#### OBJECTIVE:
Gather every line of the listing below that contains the string "what". Letter case counts.

#### Listing for locating described items:

● ● ● ● ● ● ●

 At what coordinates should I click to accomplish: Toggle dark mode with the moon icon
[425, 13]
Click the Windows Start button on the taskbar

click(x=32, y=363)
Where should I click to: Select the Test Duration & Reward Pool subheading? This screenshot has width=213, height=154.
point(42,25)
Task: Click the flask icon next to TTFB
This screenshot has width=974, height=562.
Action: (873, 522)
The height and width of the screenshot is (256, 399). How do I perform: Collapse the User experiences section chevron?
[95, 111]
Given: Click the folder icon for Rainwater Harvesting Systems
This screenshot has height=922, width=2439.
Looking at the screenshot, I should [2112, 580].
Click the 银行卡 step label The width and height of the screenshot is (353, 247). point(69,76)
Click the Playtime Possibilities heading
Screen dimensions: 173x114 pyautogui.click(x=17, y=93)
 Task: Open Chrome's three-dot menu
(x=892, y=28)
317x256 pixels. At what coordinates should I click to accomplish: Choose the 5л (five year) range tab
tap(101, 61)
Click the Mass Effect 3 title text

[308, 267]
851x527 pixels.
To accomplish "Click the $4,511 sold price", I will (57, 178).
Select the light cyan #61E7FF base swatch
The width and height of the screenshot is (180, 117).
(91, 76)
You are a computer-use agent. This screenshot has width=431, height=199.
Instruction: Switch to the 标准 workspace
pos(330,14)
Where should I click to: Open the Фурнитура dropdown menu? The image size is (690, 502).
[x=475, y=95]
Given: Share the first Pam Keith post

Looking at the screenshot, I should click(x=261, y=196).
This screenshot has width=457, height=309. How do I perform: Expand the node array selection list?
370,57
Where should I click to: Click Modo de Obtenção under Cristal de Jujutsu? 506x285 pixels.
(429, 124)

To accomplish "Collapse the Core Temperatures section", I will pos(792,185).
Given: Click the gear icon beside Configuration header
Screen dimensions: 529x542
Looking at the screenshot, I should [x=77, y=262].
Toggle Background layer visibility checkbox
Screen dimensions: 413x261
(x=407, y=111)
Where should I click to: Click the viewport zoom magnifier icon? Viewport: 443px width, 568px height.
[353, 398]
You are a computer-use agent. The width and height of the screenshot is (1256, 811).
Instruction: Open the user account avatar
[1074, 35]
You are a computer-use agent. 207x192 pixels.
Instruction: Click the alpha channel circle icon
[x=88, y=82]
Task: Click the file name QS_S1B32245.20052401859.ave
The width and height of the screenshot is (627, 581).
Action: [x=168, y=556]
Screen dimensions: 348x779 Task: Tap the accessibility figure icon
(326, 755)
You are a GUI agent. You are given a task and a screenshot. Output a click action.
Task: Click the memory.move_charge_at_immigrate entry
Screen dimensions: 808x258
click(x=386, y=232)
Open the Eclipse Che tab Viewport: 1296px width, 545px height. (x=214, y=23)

● ● ● ● ● ● ●

#### RESPONSE BELOW:
 At what coordinates should I click to accomplish: Toggle dark mode with the moon icon
317x256 pixels. At what coordinates should I click to accomplish: Choose the 5л (five year) range tab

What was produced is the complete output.